Government 'could end up supporting Southern Cross'

3 Jun 11
The government is likely to have to bail out the care home operator Southern Cross Healthcare, a leading academic has told Public Finance.

By Richard Johnstone | 3 June 2011

The government is likely to have to bail out the care home operator Southern Cross Healthcare, a leading academic has told Public Finance.

Peter Beresford, professor of social policy at Brunel University and a member of the external reference group of the Dilnot Commission on social care funding, said that in his view ‘government will have to find some sort of way, whatever it is, to bail Southern Cross out’.

The care home group, which operates 750 care homes with 31,000 residents, has announced that it will defer paying part of its rents until October. Company chair Christopher Fisher has admitted that the company is in a ‘critical’ financial position.

On Wednesday, the Association of Directors of Adult Social Services confirmed that it had issued guidance to all local authorities in England on the best way to take over homes if needed.

The prime minister's official spokesman has also stated that ‘we will do what we can to ensure there is protection for anyone affected’. Beresford said the likely form of any central government support would be funding councils to deal with any closure of homes.

Social care has been underfunded for a long time and ‘service users are now reaping the whirlwind’, he told PF.

‘I suspect there may be a bail-out of Southern Cross for political reasons.
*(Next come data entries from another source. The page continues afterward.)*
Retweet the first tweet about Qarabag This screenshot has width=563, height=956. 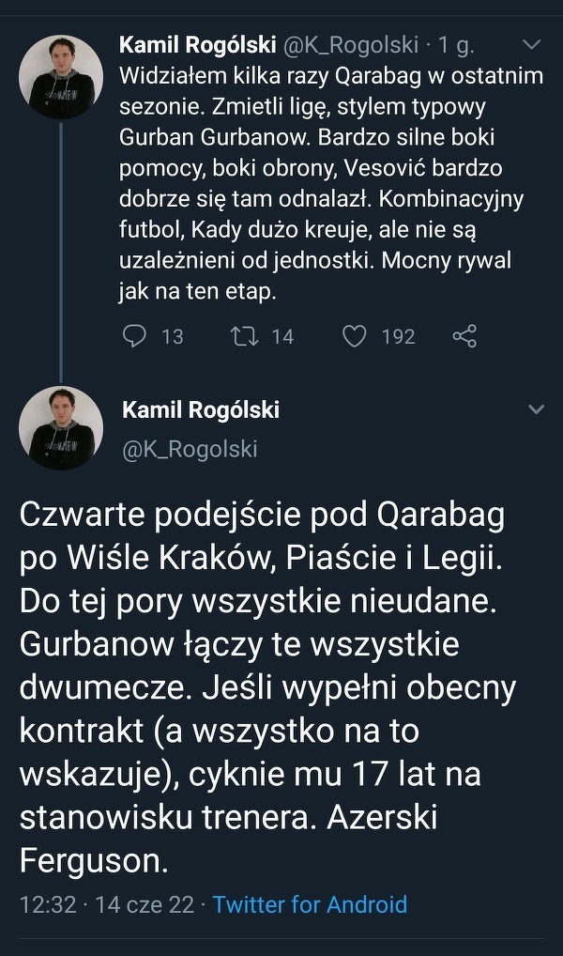243,335
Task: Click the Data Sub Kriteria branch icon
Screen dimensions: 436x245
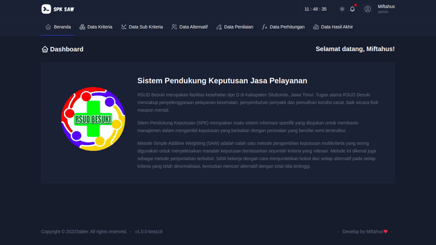Action: (123, 27)
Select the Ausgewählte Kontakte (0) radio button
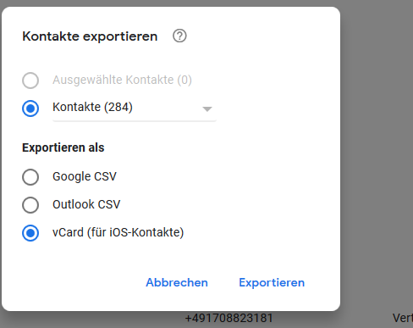The height and width of the screenshot is (328, 413). pyautogui.click(x=30, y=81)
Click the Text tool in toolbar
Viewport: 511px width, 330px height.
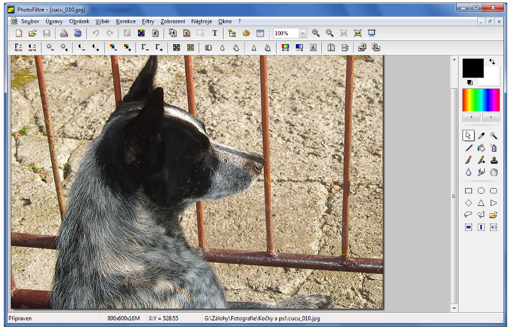coord(215,33)
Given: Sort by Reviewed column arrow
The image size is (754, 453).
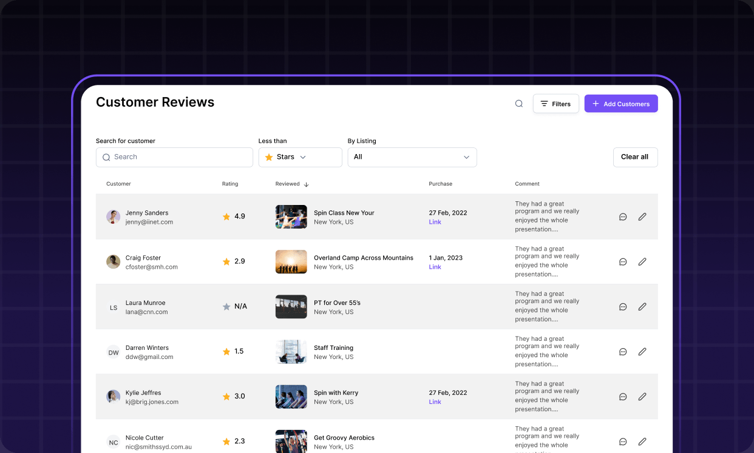Looking at the screenshot, I should [307, 184].
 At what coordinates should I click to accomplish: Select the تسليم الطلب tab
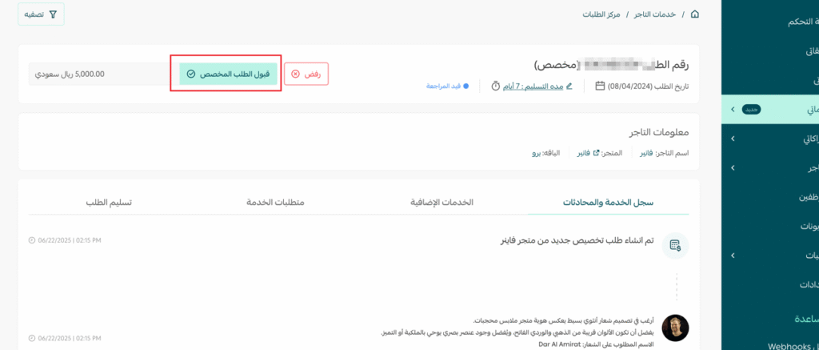coord(109,202)
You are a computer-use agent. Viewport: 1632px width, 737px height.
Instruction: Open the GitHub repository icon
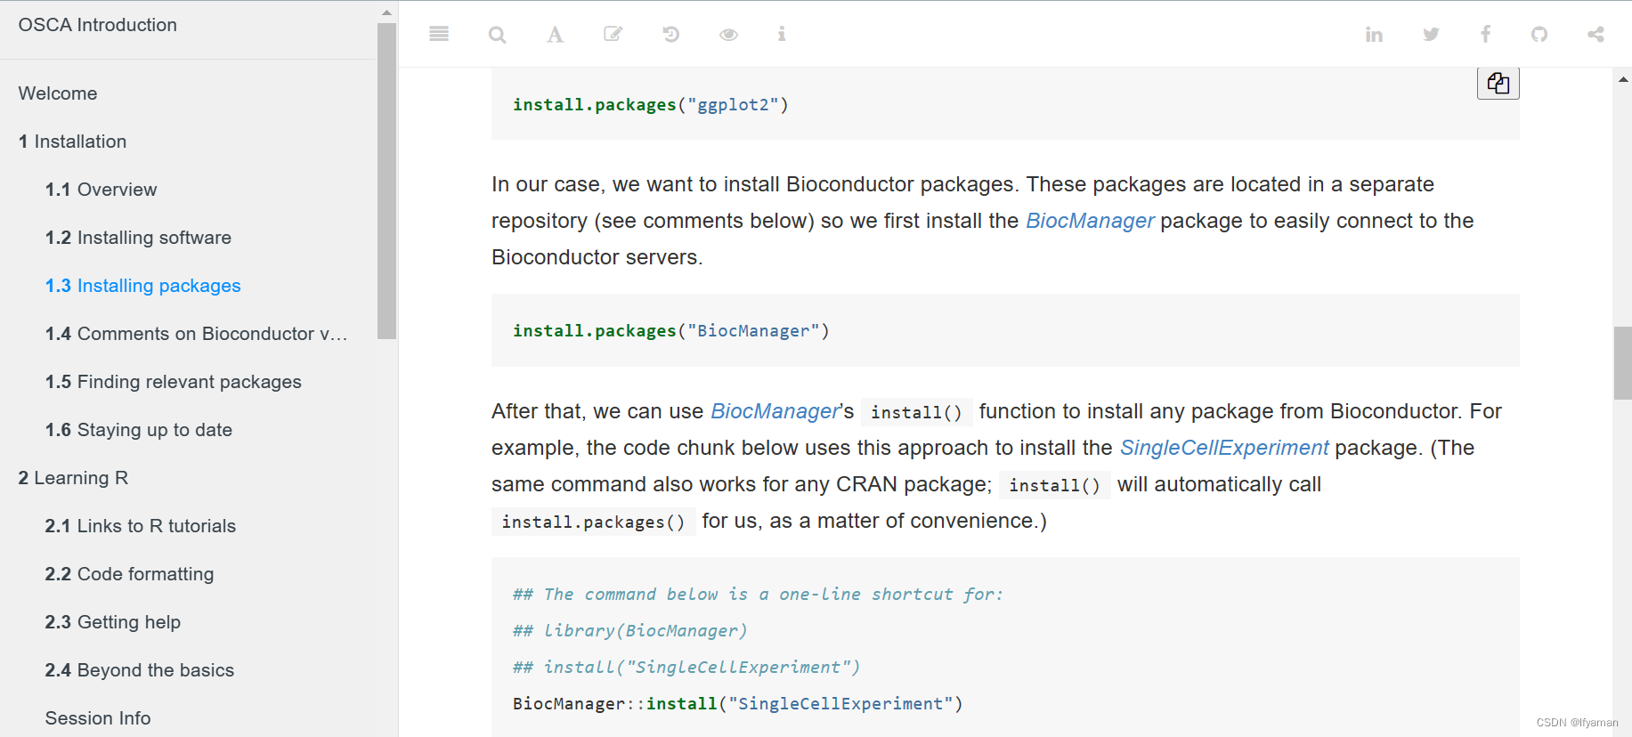[1539, 34]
I don’t see what else they could do for the 30,000 people who are physically and sometimes mentally frail.’

He said that the ‘structural mess’ of care homes could be traced back to changes made by the 1980s Thatcher government, which introduced care in the community and the purchasing of services rom a range of providers.

‘How can we think of not just bailing out but restructuring the care that exists,’ he asked. ‘These are the types of questions that the government doesn’t want to hear.’

The financial difficulties at Southern Cross, which last month announced it made a loss of £310.9m for the six months to 31 March, also raises questions about the effectiveness of the Dilnot review, he added.

The Commission on Funding of Care and Support was set up to undertake an independent review of the funding system for care in England, and is due to report in July.

But Beresford said that he was ‘concerned about the lack of leeway [chair Andrew] Dilnot has to offer the different messages that we need to be hearing’ following the Southern Cross difficulties.

These messages include examining the dominance of private sector care homes and whether the distinction between health care and social care should be abolished.

He added: ‘If what was wanted was the Dilnot commission to pass on difficult messages, then it’s difficult to say that’s what we’re going to get. We are being told [its recommendations] have to be in practical parts for ministers to take away.’